Pour preuve de la difficulté à saisir toutes les subtilités des enfants surdoués, la terminologie varie d’une époque à l’autre et des institutions à la sphère familiale. Petit tour d’horizon de la douance en France.
Le parcours classique des enfants surdoués
Identifier les enfants précoces
Terminologie et définition d’un enfant surdoué
Actuellement, le terme de « haut potentiel » concurrence celui de précoce et de surdoué. Alors que la précocité ne recouvre qu’un aspect chronologique des aptitudes des enfants concernés, la surdouance désigne plus spécifiquement un taux de réussite supérieur à celui des bons élèves. En clair, on parle d’un élève brillant qui sait déjà tout ou presque avant de venir en classe. Il comprend et apprend plus vite que les autres. De plus, elle·il est créatif·ve, empathique et curieux·se de tout. En revanche, elle·il peut avoir du mal à gérer ses émotions et a une faible estime de soi.
Pourquoi avoir glissé de surdoué à haut potentiel ? Ce dernier terme permet de nuancer la réussite scolaire qui devrait découler des aptitudes de l’enfant. De fait, parler de potentiel indique la possibilité pour l’enfant de dépasser les performance de son groupe d’âge, sans nécessairement y parvenir. C’est la raison pour laquelle il peut être difficile de repérer un enfant à haut potentiel. En effet, il peut se trouver en difficulté sur le plan moteur, affectif, voire même scolaire.

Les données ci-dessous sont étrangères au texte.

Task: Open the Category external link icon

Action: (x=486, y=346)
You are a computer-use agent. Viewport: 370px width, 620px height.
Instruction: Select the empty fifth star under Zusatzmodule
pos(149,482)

Les signes évocateurs des enfants à haut potentiel
Qu’elle soit turbulente ou excessivement calme et timide, inattentive et apathique ou au contraire vive et motrice dans le groupe… La personnalité des enfants surdoué·es ne se laisse pas emprisonnée dans des cases toutes faites. En fait, les parents remarquent les aptitudes de leurs enfants, sans oser en parler autour d’eux, de peur de paraître arrogants ou trop fiers. En effet, les échanges du style « la mienne compte jusqu’à 100 à 4 ans » « ah bon, le mien s’arrête à 20. » ne forgent pas l’amitié ! Même si nous sommes épatés par les performances de nos petits, nous craignons qu’ils ne se fondent pas dans leur groupe d’âge. Et c’est une réelle source d’angoisse pour les parents.

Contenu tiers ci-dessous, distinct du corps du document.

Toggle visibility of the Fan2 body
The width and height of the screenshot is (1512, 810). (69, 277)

« Dès l’âge de 2 ans, Moïra connaissait toutes les lettres et commençait à les tracer. Scolarisée en Très Petite Section, elle réalisait les activités des Moyens… Elle était également très colérique et pouvait frapper ceux qui ne comprenaient pas assez vite. » Frédéric, papa de Moïra, 6 ans.
Résultat : nous préférons passer sous silence leurs exploits et nous caler sur ce qui nous semble une norme. D’ailleurs, au sein d’une fratrie, nous évitons les comparaisons réductrices et privilégions la singularité à la supériorité. Ainsi, récemment j’étais assez fâchée contre un médecin qui, sous prétexte d’un langage bien maîtrisé de ma 2 ans y voyait le signe d’aptitudes supérieures. De ce fait, sans le vouloir, il a fait bouillir de rage ma grande de 10 ans. Et prouve ainsi que, des performances jugées à tort ou à raison comme supérieure peuvent induire des réactions conflictuelles, à la maison comme à l’école.
Le dépistage des enfants surdoués par le test de QI
Or, avant même le CP, nous avons déjà repéré les traits de caractère et aptitudes de nos enfants. Nous ne savons pas encore s’ils seront définitifs, mais en discutant entre amis, nous élaborons notre propre échelle de compétences. L’entrée à l’école oblige encore plus à positionner nos enfants par rapport à un niveau attendu.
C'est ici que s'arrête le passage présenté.